In the September elections, John Shakespeare, a new arrival from Snitterfield, was the only one of the four constables asked to continue in office. He was reminded, however, to enforce the bye-law that young un-married men should not come into the town with daggers and other offensive weapons: with so many street brawls, there is bound to be a serious injury sooner or later if the constables are not more watchful.  


Stratford-upon-Avon Old Town Map One of the first casualties of the new religious order which Elizabeth is trying to establish is our vicar, Roger Dyos. Appointed during the last foreign reign for his staunch Catholic views, the corporation are now refusing to pay his salary and we understand he is about to leave the town, even though the corporation have received a stiff letter of protest from Sir Robert Throckmorton.  


November 1559 - November 1560
There seems to be no end to street violence. At the October court this year new depths were reached when Ralph Cawdry who had only just been fined for fighting with a man from Wootton Wawen, was elected High Bailiff! Much of the trouble, of course, is caused by foreigners. One of Mr. Harbage`s servants, for instance, an Irishman, was prosecuted as one of the brawlers, and the constables thought that it was worthwhile reporting a Welshman living idly and supiciously in Sheep Street. One of the cases concerned the seemingly insoluble problem of the street parking, Robert Rogers being persistently leaving his carts in front of his house.

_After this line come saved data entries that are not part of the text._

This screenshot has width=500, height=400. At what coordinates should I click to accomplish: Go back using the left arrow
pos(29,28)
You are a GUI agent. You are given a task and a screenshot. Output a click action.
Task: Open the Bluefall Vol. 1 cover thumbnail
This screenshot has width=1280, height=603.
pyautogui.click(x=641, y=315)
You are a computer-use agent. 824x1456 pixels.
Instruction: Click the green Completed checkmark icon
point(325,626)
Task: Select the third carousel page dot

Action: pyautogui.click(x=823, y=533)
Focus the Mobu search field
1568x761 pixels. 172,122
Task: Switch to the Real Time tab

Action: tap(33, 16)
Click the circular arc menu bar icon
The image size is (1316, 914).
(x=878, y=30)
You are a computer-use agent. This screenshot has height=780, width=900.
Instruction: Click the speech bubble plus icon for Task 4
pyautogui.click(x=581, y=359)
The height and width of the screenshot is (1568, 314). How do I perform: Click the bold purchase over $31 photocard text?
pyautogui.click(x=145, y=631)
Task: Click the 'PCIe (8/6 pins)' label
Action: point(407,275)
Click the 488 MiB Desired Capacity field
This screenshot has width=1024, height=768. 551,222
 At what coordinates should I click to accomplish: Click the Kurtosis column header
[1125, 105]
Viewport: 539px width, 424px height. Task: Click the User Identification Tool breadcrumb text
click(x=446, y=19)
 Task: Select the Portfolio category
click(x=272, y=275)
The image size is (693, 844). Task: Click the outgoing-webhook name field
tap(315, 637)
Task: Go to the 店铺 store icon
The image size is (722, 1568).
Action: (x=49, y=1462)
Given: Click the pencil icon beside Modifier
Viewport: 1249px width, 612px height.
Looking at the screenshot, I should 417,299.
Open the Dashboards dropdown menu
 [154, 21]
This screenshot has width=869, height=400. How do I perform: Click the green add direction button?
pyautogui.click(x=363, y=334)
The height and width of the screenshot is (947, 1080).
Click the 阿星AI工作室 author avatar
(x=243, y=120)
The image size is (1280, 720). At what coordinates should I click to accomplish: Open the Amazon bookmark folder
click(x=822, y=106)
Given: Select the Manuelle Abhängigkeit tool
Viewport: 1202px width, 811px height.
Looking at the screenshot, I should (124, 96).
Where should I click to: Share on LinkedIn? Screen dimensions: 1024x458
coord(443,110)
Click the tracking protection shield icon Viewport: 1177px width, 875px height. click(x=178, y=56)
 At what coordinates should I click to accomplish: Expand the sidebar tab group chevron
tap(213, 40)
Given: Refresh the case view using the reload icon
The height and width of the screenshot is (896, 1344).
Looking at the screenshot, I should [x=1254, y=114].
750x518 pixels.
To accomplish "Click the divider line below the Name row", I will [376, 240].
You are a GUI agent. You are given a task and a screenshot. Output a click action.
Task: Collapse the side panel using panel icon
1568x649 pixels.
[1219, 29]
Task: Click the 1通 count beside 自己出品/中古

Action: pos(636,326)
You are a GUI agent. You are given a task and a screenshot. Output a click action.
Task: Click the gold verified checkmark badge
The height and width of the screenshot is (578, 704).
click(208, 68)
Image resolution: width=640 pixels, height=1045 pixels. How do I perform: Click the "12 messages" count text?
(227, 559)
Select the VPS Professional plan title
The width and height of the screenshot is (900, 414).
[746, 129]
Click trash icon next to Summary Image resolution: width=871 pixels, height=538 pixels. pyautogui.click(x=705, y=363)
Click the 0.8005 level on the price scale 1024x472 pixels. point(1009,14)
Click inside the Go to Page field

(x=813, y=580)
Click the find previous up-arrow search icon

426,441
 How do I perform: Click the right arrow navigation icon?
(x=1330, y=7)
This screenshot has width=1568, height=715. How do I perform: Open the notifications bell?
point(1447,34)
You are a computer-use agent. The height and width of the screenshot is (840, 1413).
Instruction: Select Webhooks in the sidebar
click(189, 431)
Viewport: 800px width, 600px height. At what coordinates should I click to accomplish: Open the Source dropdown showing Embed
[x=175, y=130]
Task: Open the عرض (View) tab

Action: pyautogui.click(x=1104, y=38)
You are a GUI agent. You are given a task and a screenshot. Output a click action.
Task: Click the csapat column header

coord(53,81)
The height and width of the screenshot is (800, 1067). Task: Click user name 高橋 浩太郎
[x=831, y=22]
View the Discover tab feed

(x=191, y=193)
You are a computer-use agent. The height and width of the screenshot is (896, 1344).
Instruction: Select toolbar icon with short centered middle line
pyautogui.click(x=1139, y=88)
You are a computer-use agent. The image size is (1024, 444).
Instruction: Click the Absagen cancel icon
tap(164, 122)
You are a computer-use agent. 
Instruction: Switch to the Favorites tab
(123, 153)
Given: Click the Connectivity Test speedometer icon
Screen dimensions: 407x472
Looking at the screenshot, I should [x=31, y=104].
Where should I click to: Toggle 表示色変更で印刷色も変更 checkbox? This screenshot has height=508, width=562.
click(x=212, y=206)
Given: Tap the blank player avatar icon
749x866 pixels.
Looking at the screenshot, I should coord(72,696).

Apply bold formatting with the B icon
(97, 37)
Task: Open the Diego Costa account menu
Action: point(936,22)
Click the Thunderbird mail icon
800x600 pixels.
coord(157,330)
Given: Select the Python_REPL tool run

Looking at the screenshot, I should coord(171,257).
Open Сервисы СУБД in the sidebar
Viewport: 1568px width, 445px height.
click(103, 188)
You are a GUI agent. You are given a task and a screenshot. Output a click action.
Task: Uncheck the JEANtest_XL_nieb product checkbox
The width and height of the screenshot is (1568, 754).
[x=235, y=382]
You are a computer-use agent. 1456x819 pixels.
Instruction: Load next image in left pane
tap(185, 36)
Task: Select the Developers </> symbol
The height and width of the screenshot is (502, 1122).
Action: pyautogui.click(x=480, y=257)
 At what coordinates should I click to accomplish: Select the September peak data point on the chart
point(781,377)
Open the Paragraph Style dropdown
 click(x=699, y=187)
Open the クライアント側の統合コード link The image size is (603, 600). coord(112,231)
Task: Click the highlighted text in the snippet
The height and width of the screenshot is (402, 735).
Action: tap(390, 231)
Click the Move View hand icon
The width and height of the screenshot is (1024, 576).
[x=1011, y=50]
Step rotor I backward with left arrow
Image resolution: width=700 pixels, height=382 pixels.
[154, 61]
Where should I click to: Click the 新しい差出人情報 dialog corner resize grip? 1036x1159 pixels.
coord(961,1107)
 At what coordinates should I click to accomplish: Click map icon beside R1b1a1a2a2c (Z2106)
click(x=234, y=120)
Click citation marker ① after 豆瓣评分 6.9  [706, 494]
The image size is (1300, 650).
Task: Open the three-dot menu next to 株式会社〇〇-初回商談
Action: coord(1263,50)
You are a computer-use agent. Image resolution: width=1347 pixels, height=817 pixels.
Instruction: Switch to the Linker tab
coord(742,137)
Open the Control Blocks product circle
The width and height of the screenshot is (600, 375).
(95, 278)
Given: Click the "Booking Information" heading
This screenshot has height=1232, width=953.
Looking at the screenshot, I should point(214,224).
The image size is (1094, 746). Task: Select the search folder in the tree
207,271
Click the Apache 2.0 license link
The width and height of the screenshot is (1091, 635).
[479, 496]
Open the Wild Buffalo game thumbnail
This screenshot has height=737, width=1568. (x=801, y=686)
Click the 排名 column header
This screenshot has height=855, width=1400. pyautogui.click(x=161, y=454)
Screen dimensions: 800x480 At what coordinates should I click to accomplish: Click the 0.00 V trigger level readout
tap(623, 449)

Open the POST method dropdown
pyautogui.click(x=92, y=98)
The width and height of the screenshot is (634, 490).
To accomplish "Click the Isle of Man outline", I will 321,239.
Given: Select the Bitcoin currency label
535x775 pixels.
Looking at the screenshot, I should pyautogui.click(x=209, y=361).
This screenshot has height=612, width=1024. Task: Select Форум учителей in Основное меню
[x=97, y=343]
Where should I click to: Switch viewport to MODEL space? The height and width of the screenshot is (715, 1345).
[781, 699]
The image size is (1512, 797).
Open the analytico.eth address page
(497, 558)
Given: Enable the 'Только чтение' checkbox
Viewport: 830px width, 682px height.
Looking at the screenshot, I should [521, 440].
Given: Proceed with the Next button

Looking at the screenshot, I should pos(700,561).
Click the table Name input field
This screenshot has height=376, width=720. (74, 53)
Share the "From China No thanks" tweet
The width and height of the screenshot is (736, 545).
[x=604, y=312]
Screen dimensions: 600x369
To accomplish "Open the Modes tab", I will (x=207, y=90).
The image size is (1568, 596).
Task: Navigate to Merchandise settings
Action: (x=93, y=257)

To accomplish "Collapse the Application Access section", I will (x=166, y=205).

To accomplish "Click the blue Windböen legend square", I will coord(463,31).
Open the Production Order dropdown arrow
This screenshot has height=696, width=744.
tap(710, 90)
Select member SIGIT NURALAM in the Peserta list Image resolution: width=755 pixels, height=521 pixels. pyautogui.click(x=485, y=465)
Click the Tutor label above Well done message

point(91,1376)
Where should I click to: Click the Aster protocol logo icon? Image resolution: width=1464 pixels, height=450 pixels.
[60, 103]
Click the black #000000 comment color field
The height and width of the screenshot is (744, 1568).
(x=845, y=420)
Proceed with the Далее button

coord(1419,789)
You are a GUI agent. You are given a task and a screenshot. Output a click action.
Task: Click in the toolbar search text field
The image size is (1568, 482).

November 1560 - November 1561
A problem which is causing increasing concern to the Corporation is refuse disposal. There are perfectly good muck heaps at the bottom of Bridge Street, Sheep Street, and the top of Scholar`s Lane and Greenhill Street, yet people will keep making dunghills over the town. Eight people were fined at the April Court (including the bailiff)for piling their muck outside of their front doors: four others had been making a heap outside the unfortunate Richard Lane`s barn in Ely Street and five others had been doing the same next to the Guild Chapel. We hope heavy fines will be doing something to stop this unpleasant practice.
Another cause of concern, the one which is a burden on the rates, is the admission of strangers on the town, who have been taking cheap lodgings without permission who then end up receiving poor relief at our expense. Stephen Thatcher was found guilty of taking in lodgers of this kind, and the Corporation decided to give other offenders two weeks` notice to get rid of their tenants. A new bye-law makes it necessary to get a license to take in tenants from outside the town, and no-one at all will be able to provide accommodation for any vagrant women who are expecting children.
In January our new vicar John Bretchgirdle arrived. We understand he is a graduate of Oxford University, and formally schoolmaster of Witton in Norwich and vicar of Great Budbrooke in the same county. We hope we will have none of the controversies which his predecessor, the Romanist, Roger Dyos, brought to the town. We also heard of this year the death out at Snitterfield of Richard Shakespeare, the father of John, the well known member of the Corporation, who this year advanced his municipal career a little further by securing election as Chamberlain.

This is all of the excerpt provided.